===== Supplied information =====

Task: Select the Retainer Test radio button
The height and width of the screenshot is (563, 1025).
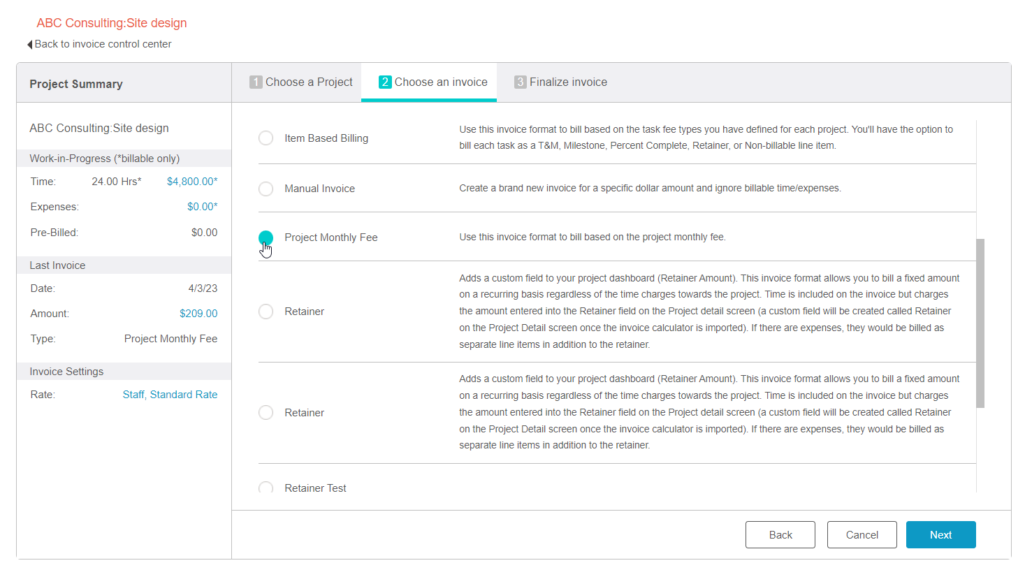Action: pos(266,488)
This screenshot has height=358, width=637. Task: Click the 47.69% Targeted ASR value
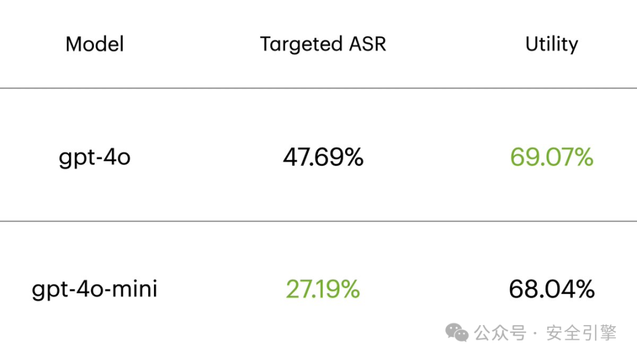click(323, 158)
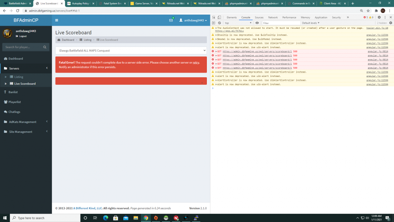Image resolution: width=394 pixels, height=222 pixels.
Task: Switch to the Network tab
Action: (x=273, y=17)
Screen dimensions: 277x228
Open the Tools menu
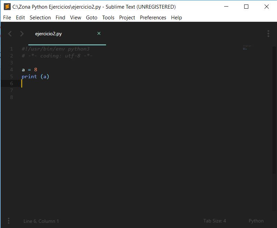(x=108, y=17)
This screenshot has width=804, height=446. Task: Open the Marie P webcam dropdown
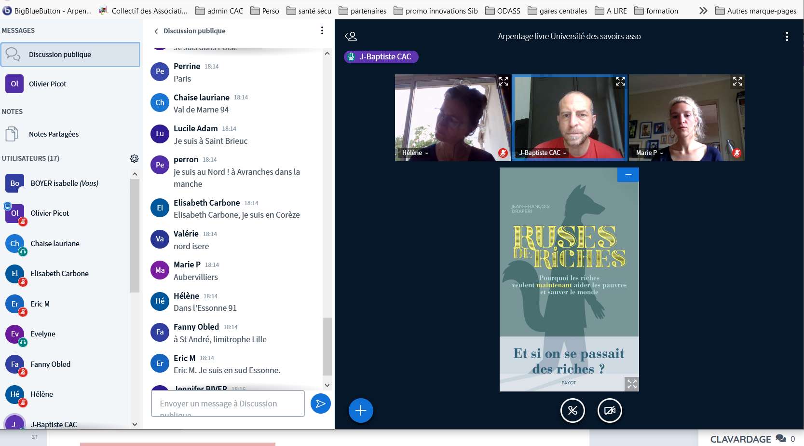[649, 153]
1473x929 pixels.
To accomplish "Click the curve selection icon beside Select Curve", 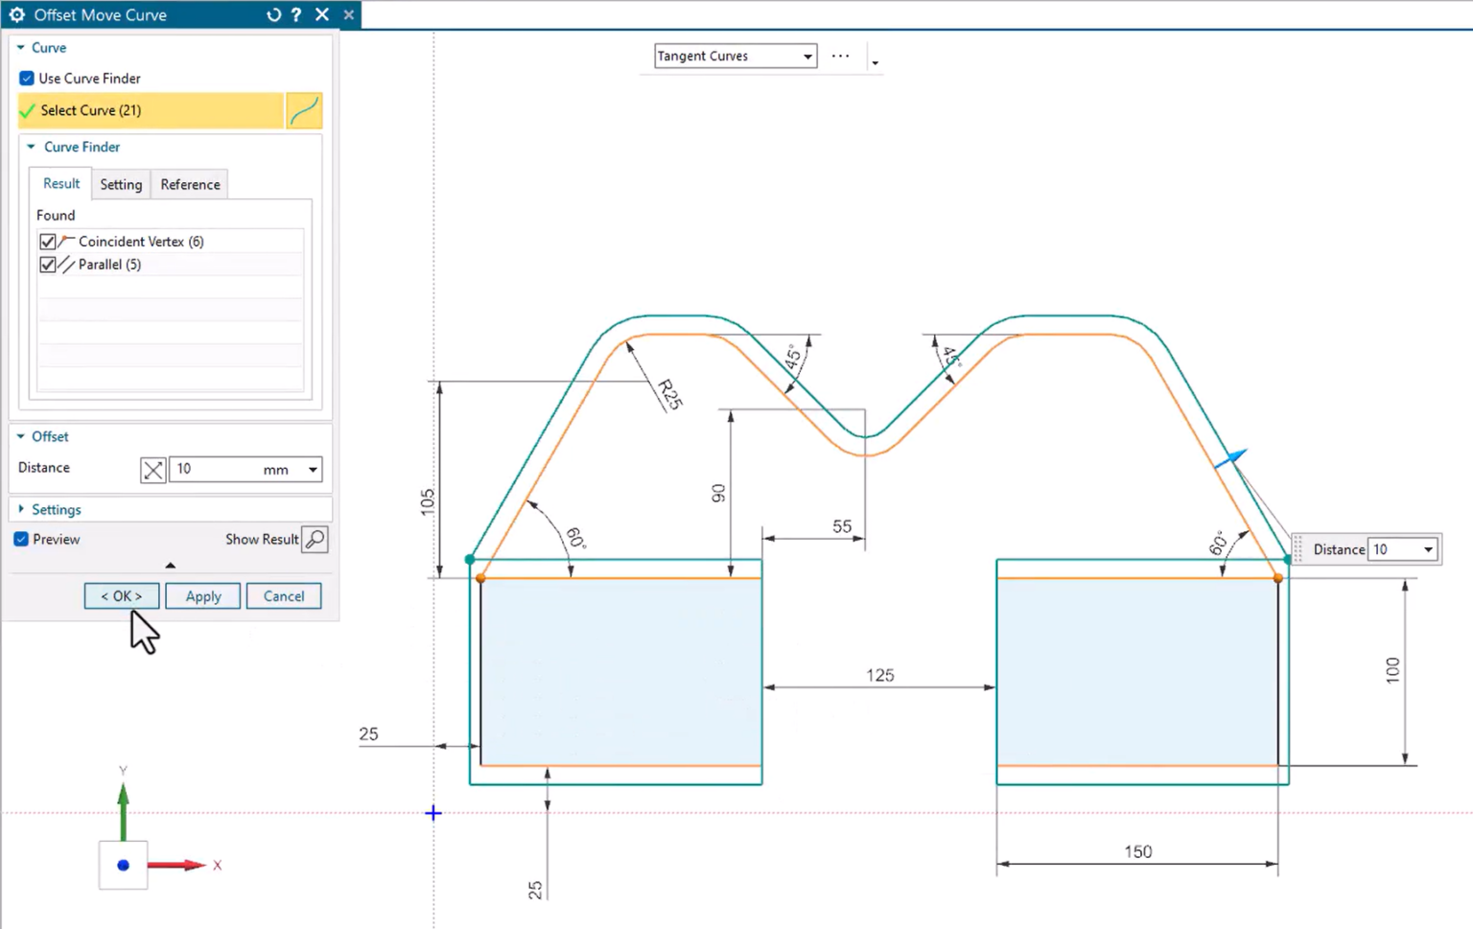I will pyautogui.click(x=304, y=110).
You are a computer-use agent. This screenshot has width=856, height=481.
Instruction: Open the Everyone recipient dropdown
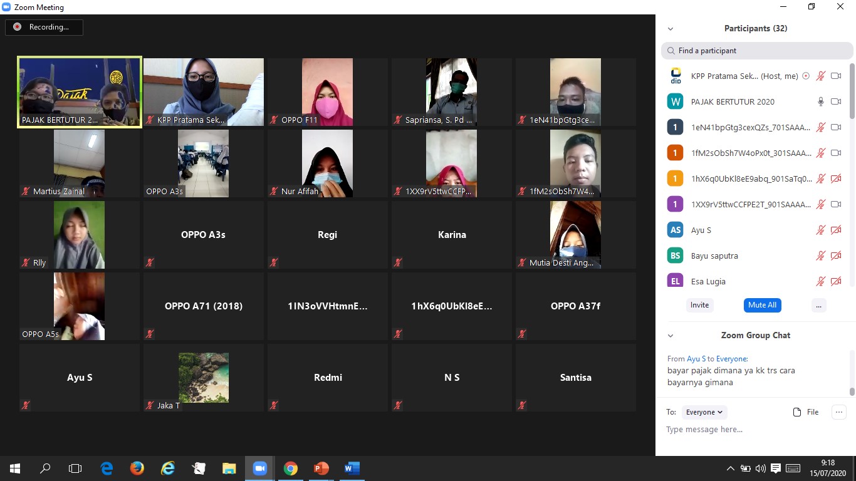coord(704,412)
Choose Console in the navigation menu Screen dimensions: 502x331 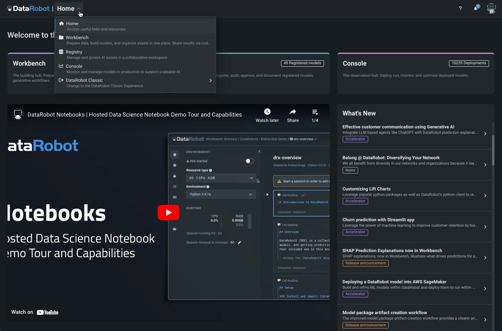click(x=74, y=66)
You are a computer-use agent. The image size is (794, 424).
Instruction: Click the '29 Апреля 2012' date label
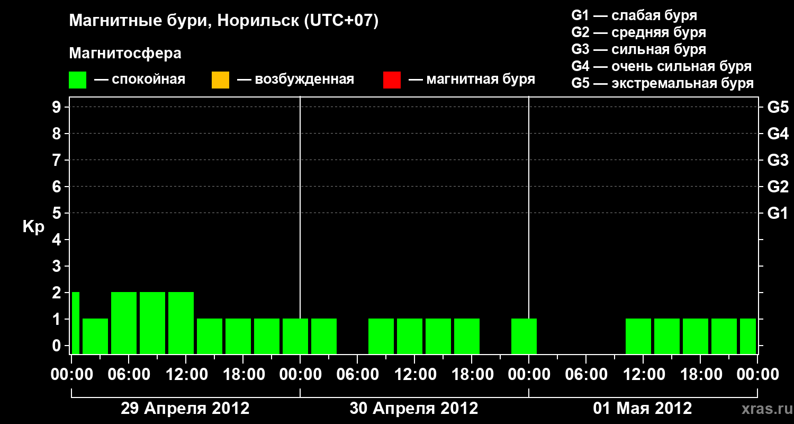tap(185, 409)
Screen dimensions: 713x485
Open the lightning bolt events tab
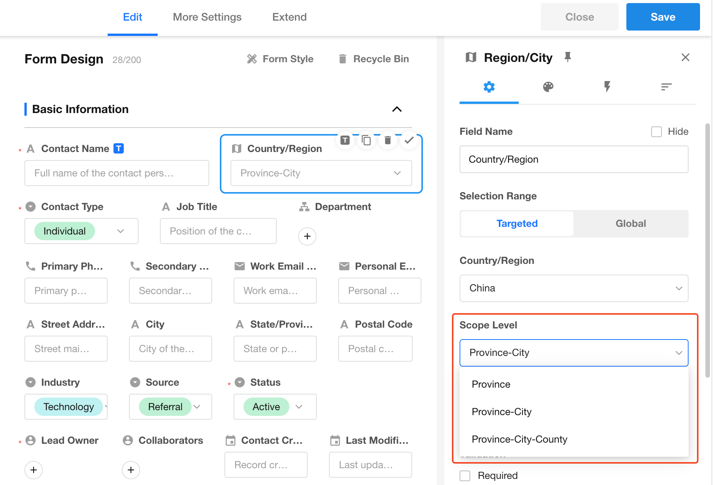[x=607, y=87]

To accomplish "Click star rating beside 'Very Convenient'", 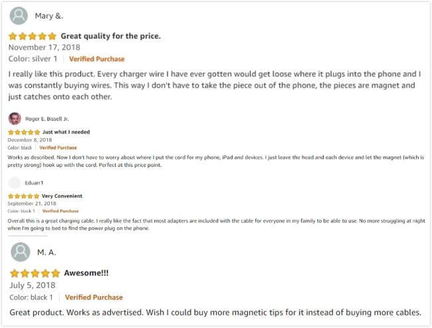I will [24, 196].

=====

Exercise description - Using the records above, work out how many lines hold the string "computer"; answer with that number alone.

Response - 2